Questions played an important role in Jewish theological, religious, political, and cultural life. The so-called “Rabbinical method” presumed that the best way to come to know the truth was to learn to raise the right questions.
Elie Wiesel –– author, scholar, and Holocaust survivor –– notes this in the opening pages of his book Night. In it, Wiesel’s mentor explained to him “with great insistence that every question possessed a power that did not lie in the answer.” (Bantam Books, 1960)
There is power in a question. There is promise in a question. There is possibility in a question.
This understanding sets the context for today’s selection from Saint Luke’s Gospel. The question of the Sadducees about marriage and the afterlife (not unlike the question posed by the chief priests and scribes in the verses immediately preceding these verses regarding paying taxes to Caesar) may not have been merely an attempt to trip up Jesus or to discredit him: it may also have been a legitimate desire to settle an ongoing dispute between the Sadducees and the Pharisees who disagreed on a variety of issues.
As so many times before, however, they did not like, understand, or accept Jesus’ answer. Herein lies the tragedy.
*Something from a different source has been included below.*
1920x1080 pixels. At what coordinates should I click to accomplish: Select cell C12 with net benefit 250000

The scribes, the priests, the Sadducees, and the Pharisees were all raised in a culture that viewed questions as the path to mystical truth. Ironically, they may have had the most to gain from Jesus –– the embodiment of all mystical truth –– precisely because they had so many encounters with him, perhaps more than any other groups mentioned in the Gospel combined! Sad to say, it appears that they consistently asked the wrong questions: shortsighted questions, self-serving questions, disingenuous or insincere questions, all with a pre-determined answer in mind.
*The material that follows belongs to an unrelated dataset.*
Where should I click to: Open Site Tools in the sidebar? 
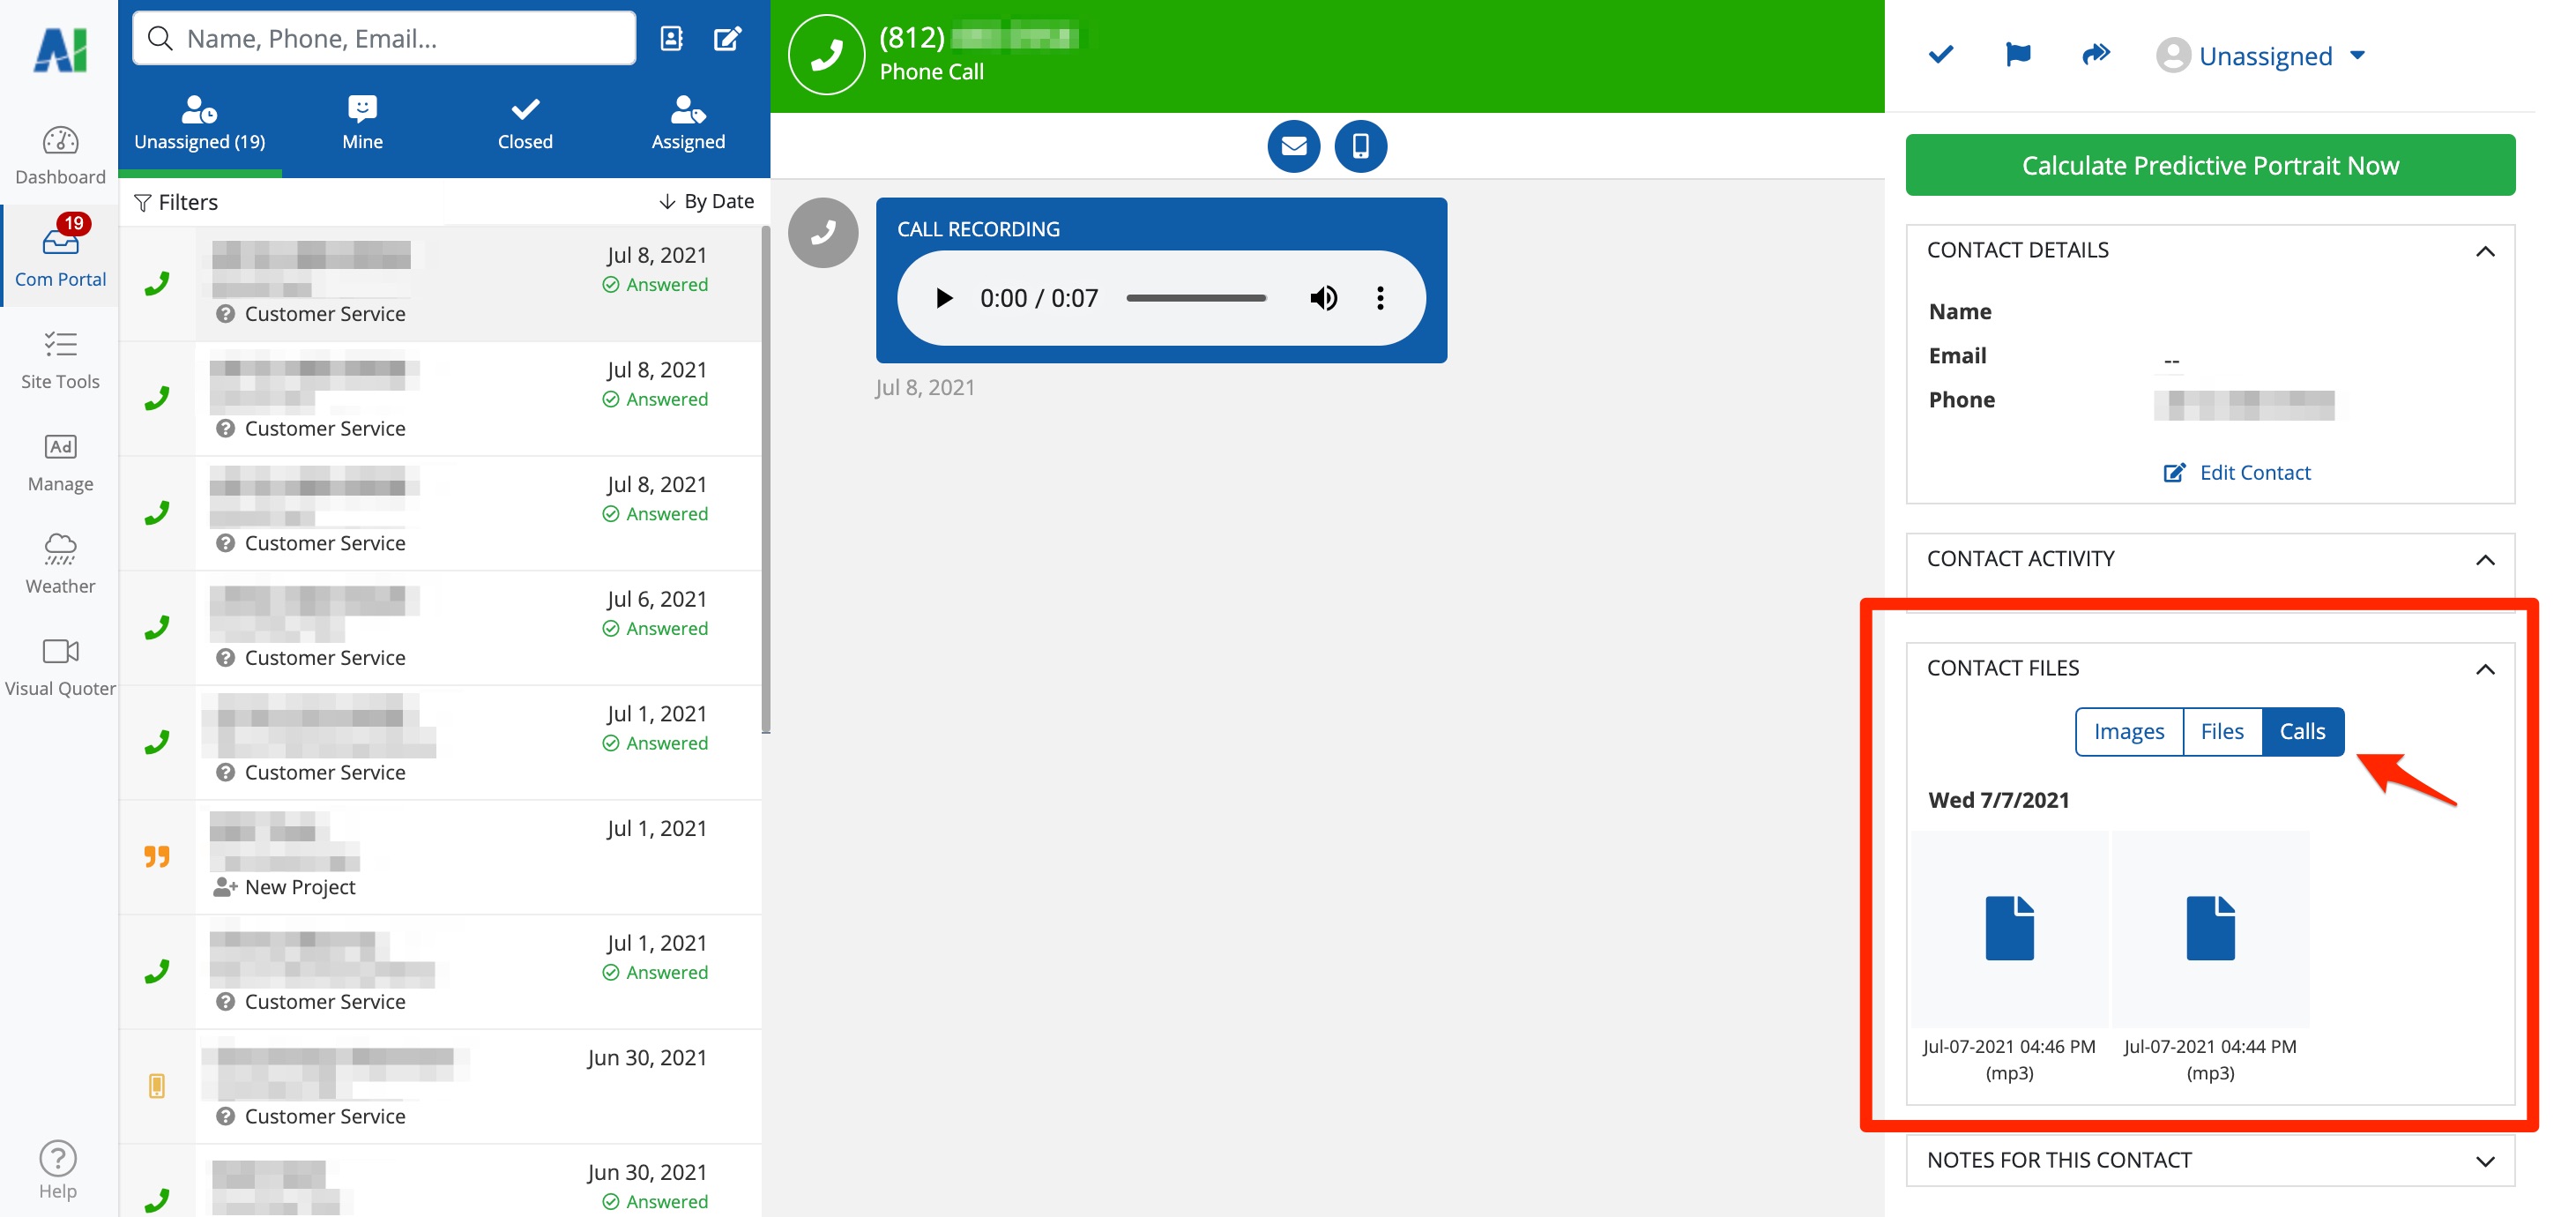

When asked why he prayed every day, Elie Wiesel’s mentor responded: “I pray to the God within me that God will give me the strength to ask the right questions.”
How often in our daily lives with Jesus and with one another do we ask for, desire, or even demand answers? How much energy do we invest wanting to know the bottom line? Yet, for all our efforts, are we any closer to knowing the things that really matter, the concerns of Earth that lead to the things of heaven? Why does our understanding of Jesus’ will for us, desire for us, longing, and love for us sometimes seem so elusive?
Could it be that we, too, are failing to ask the right questions?